像敏捷Scrum这样的迭代方法通常被用来增强软件开发过程。然而，进度和预算超支等挑战仍然存在于许多软件项目中。有几种方法使用机器学习技术，特别是分类，来促进迭代软件开发中的决策。现有的方法通常集中于描述冲刺，以预测生产率。我们介绍了Sprint2Vec，它利用了sprint信息的三个方面——sprint属性、问题属性和sprint中涉及的开发人员，来全面地描述它，以预测sprint的生产力和质量结果。我们的方法结合了传统的特征提取技术和基于自动深度学习的无监督特征学习技术。我们利用长短期记忆（LSTM）等方法来增强我们的特征学习过程。这使我们能够从非结构化数据中学习特性，例如问题的文本描述和开发人员活动的序列。我们在两个回归任务上对我们的方法进行了评估：预测可交付性（即，从冲刺中交付的工作量）和冲刺的质量（即，需要返工的交付工作量）。在五个知名的开源项目（Apache、Atlassian、Jenkins、Spring和Talendforge）上的评估结果表明，与基线和替代方法相比，我们的方法具有优越的性能。

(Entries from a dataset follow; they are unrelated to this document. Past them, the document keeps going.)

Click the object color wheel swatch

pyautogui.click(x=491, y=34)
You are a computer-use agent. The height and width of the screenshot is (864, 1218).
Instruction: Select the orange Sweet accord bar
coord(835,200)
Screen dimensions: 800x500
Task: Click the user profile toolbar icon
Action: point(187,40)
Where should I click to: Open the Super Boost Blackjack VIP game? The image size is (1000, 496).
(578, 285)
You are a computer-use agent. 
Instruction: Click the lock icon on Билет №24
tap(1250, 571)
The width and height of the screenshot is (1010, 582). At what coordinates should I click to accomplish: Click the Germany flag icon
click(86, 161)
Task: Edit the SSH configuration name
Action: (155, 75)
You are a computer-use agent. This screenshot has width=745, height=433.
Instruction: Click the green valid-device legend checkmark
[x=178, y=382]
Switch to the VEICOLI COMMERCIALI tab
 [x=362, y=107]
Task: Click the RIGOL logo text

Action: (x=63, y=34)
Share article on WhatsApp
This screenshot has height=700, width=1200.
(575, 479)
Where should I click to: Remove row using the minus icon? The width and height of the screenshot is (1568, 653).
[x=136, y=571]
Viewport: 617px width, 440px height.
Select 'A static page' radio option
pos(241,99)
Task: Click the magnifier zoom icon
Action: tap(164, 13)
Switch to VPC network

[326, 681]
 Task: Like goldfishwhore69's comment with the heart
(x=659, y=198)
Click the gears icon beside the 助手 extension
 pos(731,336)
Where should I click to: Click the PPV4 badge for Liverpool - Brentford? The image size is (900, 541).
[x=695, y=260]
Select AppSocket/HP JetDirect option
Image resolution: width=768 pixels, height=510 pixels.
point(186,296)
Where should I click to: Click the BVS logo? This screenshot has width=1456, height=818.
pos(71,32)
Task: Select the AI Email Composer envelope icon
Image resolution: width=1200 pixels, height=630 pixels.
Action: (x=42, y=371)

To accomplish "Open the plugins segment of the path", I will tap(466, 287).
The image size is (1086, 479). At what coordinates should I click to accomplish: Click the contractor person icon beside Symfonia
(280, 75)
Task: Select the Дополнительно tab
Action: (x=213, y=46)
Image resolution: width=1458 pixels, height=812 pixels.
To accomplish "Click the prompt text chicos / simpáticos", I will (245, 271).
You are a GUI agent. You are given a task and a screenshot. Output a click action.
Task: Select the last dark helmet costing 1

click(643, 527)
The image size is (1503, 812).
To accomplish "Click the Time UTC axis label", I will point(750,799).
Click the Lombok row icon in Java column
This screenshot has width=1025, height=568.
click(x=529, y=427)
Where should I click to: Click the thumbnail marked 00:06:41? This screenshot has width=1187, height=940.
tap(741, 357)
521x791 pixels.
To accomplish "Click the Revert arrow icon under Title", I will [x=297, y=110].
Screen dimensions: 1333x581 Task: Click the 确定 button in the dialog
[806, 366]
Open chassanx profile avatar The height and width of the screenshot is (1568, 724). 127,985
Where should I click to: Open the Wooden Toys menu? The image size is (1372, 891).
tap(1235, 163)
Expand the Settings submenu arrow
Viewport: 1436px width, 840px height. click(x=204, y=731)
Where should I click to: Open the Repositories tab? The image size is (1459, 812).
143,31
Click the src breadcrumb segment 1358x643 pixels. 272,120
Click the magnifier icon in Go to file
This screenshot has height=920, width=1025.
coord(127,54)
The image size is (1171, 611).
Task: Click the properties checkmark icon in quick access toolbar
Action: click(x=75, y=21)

本文章由计算机程序翻译，如有差异，请以英文原文为准。

求助全文

约1分钟内获得全文去求助

来源期刊

IEEE Transactions on Software Engineering 工程技术-工程：电子与电气

CiteScore

9.70

自引率

10.80%

发文量

724

审稿时长

6 months

期刊介绍： IEEE Transactions on Software Engineering seeks contributions comprising well-defined theoretical results and empirical studies with potential impacts on software construction, analysis, or management. The scope of this Transactions extends from fundamental mechanisms to the development of principles and their application in specific environments. Specific topic areas include: a) Development and maintenance methods and models: Techniques and principles for specifying, designing, and implementing software systems, encompassing notations and process models. b) Assessment methods: Software tests, validation, reliability models, test and diagnosis procedures, software redundancy, design for error control, and measurements and evaluation of process and product aspects. c) Software project management: Productivity factors, cost models, schedule and organizational issues, and standards. d) Tools and environments: Specific tools, integrated tool environments, associated architectures, databases, and parallel and distributed processing issues. e) System issues: Hardware-software trade-offs. f) State-of-the-art surveys: Syntheses and comprehensive reviews of the historical development within specific areas of interest.